Begitulah menulis. Kita semua pernah terjebak dalam kubangan writer's block—seperti tukang batu yang tiba-tiba lupa cara menyusun pondasi. Tapi jawabannya bukan menunggu ilham, melainkan membuat janji dengan diri sendiri: 500 kata sehari, apa pun yang keluar. Tak perlu indah, tak perlu benar. Biarkan kata-kata mentah itu mengalir seperti air keruh. Serahkan kekhawatiran pada masa editing nanti.
Ada seorang penulis pemula bernama Rara. Ia pernah menghabiskan seminggu hanya untuk menatap layar kosong. Sampai suatu hari, ia menempelkan kertas di dinding: "Menulis bukan tentang jenius, tapi kebiasaan." Ia mulai menulis jurnal pagi—tentang kopi yang tumpah, langit yang kelabu, atau pertengkaran di warung mie. Perlahan, otot kreatifnya menguat. Saat proyek besar datang, ia tak lagi kaku. Kata-katanya mengalir karena sudah terlatih.
Tapi Rara juga belajar untuk tidak kejam pada diri sendiri. Saat deadline mendekat, ia tak memaksa lembur hingga subuh. Ia membagi proyek besar jadi batu-batu kecil. Ia pun punya writing partner, Dika. Mereka saling mengirim draf kasar sambil tertawa melihat coretan tak karuan. "Tugas kita cuma menata batu. Biarkan editor yang menyempurnakannya," kata Dika.
Suatu hari, Rara jenuh. Ia mencoba trik baru: menulis puisi di kertas bekas, mengganti ruang kerjanya dengan kafe tepi danau, bahkan menulis cerita pendek tentang kucingnya yang pemalas. Saat pikiran mengendur, justru ide-ide liar muncul. Ia sadar: writer's block seringkali bukan karena tak ada ide, tapi karena kita terlalu kaku memagari imajinasi.

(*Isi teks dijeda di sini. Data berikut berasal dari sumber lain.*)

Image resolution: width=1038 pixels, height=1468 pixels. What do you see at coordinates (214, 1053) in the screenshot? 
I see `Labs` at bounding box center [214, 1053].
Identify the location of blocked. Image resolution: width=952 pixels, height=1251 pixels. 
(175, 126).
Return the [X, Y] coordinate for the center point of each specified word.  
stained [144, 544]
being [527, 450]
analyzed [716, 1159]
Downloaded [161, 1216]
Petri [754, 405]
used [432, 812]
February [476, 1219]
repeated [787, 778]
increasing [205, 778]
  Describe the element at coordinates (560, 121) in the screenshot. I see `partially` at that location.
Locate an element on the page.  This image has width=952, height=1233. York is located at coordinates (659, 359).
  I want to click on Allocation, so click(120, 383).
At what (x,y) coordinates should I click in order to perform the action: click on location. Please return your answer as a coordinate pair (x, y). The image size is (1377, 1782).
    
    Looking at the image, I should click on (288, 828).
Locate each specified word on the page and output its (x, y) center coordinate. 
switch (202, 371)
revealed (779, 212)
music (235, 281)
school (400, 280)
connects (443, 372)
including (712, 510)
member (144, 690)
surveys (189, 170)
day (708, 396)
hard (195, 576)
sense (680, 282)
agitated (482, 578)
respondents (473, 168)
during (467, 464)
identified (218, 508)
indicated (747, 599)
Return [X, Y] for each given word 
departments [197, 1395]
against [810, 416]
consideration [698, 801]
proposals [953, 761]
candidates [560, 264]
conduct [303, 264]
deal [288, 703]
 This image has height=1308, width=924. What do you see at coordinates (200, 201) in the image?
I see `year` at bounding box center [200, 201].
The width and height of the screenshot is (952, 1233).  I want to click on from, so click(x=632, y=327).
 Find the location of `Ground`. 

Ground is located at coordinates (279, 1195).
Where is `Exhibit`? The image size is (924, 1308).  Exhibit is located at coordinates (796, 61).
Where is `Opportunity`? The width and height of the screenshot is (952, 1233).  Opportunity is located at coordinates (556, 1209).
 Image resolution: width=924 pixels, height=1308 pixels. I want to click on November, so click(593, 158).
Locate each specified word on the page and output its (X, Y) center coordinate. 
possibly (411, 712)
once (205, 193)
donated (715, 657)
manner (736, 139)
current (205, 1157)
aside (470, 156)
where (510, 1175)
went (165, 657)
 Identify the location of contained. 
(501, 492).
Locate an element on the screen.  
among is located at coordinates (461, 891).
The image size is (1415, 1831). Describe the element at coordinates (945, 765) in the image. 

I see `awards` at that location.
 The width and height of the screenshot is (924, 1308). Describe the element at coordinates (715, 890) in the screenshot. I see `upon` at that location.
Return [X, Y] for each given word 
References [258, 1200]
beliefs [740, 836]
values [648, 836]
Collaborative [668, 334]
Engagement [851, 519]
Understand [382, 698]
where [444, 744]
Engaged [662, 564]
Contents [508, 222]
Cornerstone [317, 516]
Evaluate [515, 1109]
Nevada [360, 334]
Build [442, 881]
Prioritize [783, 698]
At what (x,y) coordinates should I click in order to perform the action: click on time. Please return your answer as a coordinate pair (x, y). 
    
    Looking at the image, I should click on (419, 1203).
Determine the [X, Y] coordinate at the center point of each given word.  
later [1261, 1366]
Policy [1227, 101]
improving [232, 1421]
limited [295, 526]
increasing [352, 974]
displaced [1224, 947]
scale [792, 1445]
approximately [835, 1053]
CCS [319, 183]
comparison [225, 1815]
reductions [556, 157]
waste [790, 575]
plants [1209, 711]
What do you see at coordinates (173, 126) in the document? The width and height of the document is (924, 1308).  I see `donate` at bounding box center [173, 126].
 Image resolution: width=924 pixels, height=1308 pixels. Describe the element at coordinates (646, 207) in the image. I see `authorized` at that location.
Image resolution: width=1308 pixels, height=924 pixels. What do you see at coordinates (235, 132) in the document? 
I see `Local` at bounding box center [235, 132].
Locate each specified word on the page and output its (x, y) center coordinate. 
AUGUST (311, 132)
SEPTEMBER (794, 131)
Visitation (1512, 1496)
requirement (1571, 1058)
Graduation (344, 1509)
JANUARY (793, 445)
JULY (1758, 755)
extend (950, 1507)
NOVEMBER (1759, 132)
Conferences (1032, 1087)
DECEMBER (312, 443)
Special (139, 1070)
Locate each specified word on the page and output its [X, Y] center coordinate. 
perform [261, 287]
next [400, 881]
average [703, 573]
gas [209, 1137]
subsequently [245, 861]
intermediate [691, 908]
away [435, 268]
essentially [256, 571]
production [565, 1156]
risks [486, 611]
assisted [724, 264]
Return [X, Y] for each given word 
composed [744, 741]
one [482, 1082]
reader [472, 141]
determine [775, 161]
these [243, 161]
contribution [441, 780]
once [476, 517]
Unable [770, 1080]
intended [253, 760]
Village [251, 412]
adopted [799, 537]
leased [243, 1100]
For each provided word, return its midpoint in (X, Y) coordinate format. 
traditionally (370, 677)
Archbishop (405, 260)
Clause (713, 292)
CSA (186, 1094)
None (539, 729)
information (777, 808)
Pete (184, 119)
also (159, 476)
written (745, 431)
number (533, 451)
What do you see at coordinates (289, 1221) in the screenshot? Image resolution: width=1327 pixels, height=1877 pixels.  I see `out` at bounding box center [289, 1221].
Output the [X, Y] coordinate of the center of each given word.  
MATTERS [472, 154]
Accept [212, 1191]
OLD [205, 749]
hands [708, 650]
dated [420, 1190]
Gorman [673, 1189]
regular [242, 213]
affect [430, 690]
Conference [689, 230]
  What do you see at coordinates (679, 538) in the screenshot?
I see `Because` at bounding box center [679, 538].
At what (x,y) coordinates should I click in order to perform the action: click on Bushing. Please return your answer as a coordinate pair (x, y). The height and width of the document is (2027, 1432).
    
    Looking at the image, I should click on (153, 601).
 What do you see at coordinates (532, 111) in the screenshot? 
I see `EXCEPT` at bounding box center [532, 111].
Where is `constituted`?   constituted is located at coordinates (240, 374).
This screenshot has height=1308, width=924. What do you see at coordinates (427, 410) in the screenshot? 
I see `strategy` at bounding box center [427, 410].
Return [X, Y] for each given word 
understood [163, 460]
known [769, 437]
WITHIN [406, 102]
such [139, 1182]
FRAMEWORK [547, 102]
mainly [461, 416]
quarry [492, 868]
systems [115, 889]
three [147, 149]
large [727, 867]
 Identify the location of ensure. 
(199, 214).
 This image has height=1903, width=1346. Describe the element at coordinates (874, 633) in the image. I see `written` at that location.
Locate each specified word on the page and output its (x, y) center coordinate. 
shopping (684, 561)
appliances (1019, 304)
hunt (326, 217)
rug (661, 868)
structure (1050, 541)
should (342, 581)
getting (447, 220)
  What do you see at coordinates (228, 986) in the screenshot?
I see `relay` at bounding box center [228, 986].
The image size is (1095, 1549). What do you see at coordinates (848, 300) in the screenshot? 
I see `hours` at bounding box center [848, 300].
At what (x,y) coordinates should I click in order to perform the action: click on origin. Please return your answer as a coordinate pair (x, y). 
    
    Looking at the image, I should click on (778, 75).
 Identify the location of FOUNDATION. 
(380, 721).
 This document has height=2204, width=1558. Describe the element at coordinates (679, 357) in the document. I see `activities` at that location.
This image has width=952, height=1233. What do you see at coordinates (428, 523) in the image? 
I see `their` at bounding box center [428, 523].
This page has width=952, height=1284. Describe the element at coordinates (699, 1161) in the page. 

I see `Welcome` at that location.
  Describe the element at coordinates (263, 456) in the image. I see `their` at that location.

Di akhir cerita, Rara duduk di teras rumahnya, menatap langit senja. Ia tersenyum pada tumpukan draft di mejanya. Kini ia paham: menulis adalah ritual cinta. Bukan pada hasil, tapi pada proses merangkai batu-batu kata—dengan sabar, dengan niat, dan sesekali, dengan secangkir kopi yang hangat.